For good corporate governance, it's important that the independent directors on the board are really independent. In particular, they shouldn't have business relationships with the company other their board service. If they did, it would make it hard for them to rein in the CEO, for fear that they'd lose the business.

There's been tons of work on this topic both in the academic and practitioner literatures. But I haven't seen much on similar relationships for universities. I'm sure that a lot's been done- I just haven't seen it.

Until now.

There's a good illustration in the Boston Globe of directors at Suffolk University (actually, trustees, which serve a similar role for a university) with significant business ties to the school. It turns out they just awarded the University president a 2.8 million dollar pay package. Of course, there were "good reasons" for doing so. Here's the lede from the story:

Boston lobbyist Robert Crowe was key among the Suffolk University trustees who made David J. Sargent the highest paid university president in the nation in 2006, with a $2.8 million compensation package. Less than a year later, Sargent renewed a $10,000-a-month contract with Crowe's lobbying firm to represent Suffolk's interests in Washington.

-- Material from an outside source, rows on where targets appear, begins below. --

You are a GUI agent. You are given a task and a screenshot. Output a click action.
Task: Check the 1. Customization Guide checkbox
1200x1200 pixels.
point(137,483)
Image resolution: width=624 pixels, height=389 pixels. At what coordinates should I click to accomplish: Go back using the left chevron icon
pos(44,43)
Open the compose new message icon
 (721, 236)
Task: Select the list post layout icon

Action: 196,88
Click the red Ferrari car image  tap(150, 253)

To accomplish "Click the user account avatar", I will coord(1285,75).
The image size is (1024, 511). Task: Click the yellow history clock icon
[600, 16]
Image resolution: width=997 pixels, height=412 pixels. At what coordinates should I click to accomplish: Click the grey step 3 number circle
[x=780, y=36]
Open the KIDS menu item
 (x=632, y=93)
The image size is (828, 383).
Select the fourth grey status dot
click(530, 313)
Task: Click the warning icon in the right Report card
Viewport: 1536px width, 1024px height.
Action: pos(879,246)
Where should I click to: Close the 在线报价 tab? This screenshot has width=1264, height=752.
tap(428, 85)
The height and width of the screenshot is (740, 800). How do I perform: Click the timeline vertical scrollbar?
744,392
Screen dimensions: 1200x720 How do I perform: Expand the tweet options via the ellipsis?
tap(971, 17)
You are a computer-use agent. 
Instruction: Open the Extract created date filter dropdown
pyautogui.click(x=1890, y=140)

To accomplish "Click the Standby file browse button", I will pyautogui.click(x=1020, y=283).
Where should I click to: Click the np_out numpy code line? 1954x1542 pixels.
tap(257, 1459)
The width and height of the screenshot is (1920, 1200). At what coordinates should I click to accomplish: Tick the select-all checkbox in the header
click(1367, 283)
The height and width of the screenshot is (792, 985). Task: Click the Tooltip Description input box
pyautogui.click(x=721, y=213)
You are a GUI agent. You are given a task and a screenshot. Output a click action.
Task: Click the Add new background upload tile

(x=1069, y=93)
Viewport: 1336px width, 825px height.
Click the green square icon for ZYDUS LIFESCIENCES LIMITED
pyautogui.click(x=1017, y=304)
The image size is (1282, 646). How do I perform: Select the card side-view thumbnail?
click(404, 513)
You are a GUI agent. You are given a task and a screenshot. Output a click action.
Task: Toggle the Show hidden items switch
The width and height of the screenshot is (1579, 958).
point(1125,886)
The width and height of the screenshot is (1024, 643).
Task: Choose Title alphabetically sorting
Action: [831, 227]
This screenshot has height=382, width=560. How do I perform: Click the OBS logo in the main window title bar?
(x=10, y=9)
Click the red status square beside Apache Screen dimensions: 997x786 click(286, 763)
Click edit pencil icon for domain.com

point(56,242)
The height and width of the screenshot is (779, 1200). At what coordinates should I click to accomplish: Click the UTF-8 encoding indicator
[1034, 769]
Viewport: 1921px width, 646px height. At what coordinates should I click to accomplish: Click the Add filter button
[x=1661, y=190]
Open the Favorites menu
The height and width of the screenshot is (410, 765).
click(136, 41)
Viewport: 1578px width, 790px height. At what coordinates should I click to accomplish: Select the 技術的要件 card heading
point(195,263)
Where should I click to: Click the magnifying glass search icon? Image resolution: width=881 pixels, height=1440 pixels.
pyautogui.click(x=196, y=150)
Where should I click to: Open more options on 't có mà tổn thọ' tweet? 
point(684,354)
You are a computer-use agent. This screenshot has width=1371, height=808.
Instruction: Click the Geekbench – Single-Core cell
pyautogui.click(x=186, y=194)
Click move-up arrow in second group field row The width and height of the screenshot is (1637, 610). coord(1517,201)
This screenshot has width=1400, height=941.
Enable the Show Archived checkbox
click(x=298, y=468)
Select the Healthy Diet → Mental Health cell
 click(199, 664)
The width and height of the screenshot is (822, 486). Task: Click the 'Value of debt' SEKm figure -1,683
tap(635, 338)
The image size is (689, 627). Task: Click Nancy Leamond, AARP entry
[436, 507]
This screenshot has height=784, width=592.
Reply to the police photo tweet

This month, as controversy flares over Sargent's pay, the job of publicly defending it falls on George Regan, himself a new appointee to the Suffolk Board of Trustees as well as the beneficiary of a $366,000 annual contract with the university.

Read the whole thing here.

Is this necessarily a bad thing? Not really - it could be perfectly innocent, and it's not surprising that trustees of a university might have significant business ties to the university. After all, they tend to be prominent alumni with a long history with the school. But, when you have those ties, a pay package like that is going to get far greater scrutiny than it would otherwise. Or as Ricky Ricardo would have said, "they got some 'splainin to do".

As an aside, if you want to see some excellent examples of affiliated directors in the corporate world (along with other examples of bad governance), there's no better place to go than Michelle Lederer's Footnoted.org. She's made a career out of scouring through company documents to find some truly outrageous examples of corporate mis-governance.

I think the president of Unknown University considered having some trustees with business ties to the school, but we didn't have enough money to pay the required graft.